[Data taken from a collection]
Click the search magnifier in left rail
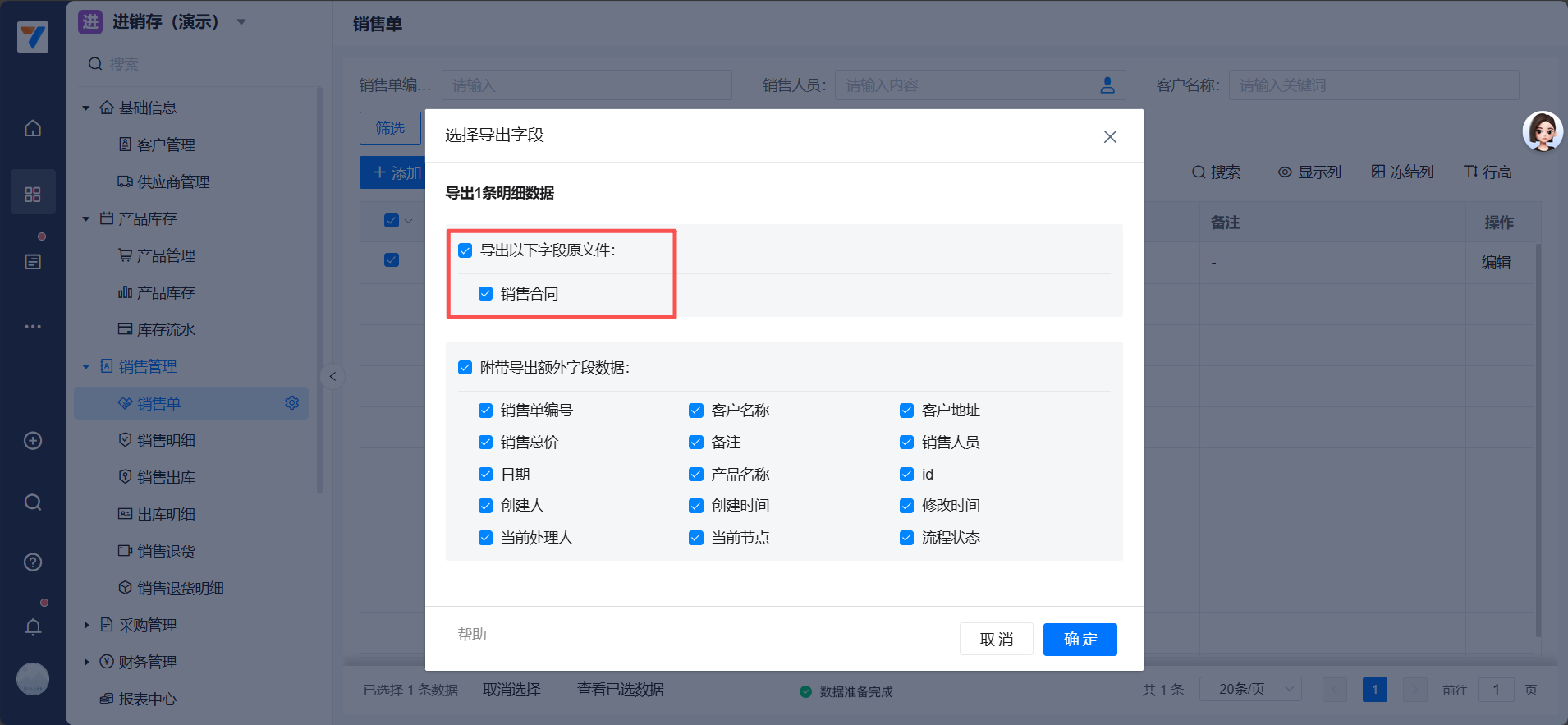 [33, 502]
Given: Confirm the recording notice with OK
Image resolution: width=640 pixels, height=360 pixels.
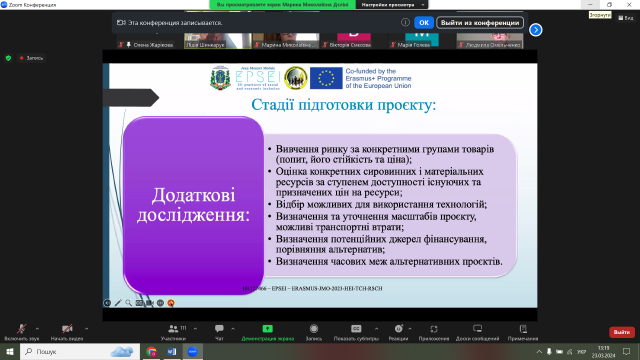Looking at the screenshot, I should click(x=424, y=22).
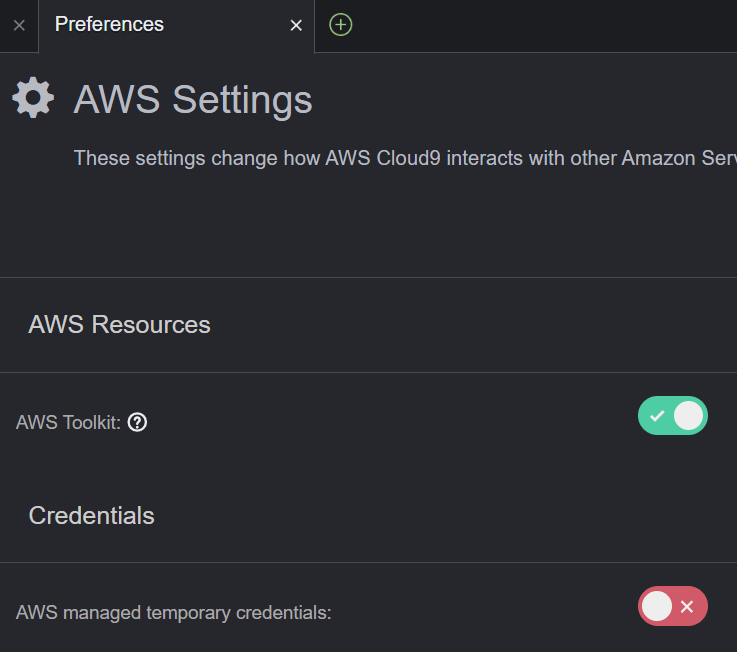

**YOUR INSTRUCTIONS**
Copy all of the data above word for word, but leave the pictures out.

**WRITTEN ANSWER**
Click the search magnifier in left rail
 [33, 502]
Given: Confirm the recording notice with OK
Image resolution: width=640 pixels, height=360 pixels.
Looking at the screenshot, I should click(x=424, y=22).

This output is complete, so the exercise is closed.